Pixel coordinate grounding data:
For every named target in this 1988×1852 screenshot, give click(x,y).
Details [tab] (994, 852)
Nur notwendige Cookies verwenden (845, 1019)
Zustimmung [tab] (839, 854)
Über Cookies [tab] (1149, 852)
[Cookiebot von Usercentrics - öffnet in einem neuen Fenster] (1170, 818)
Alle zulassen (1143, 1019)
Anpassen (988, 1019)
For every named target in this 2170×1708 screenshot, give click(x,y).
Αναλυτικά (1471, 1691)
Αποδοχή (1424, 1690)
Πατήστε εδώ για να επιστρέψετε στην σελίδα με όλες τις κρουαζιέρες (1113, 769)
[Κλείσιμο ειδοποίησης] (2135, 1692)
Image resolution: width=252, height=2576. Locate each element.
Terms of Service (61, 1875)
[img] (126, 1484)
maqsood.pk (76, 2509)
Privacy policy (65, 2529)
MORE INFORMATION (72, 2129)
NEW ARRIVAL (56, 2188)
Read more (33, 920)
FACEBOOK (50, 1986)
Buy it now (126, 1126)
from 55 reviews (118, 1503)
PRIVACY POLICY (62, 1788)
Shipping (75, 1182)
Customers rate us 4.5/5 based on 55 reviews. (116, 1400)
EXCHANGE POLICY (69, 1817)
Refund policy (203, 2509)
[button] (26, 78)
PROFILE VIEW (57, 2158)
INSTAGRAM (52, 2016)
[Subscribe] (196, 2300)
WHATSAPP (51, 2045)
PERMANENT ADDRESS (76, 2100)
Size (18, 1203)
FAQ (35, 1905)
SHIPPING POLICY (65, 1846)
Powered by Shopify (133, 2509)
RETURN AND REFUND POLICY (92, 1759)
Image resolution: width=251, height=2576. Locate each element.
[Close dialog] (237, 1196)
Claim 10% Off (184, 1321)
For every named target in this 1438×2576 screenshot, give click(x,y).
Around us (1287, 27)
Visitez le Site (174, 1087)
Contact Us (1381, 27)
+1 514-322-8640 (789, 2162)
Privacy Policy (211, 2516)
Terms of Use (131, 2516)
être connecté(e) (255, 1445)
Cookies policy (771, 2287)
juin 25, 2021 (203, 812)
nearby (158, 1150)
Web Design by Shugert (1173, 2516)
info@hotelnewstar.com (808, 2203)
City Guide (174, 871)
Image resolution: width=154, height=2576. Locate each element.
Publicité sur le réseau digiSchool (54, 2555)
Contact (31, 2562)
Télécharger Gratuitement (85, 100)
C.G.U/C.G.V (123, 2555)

> **ACTIVITY**: Find out how many lines in the data above hold the word "height". Write only the number.

> **ANSWER TO THE EXERCISE**: 3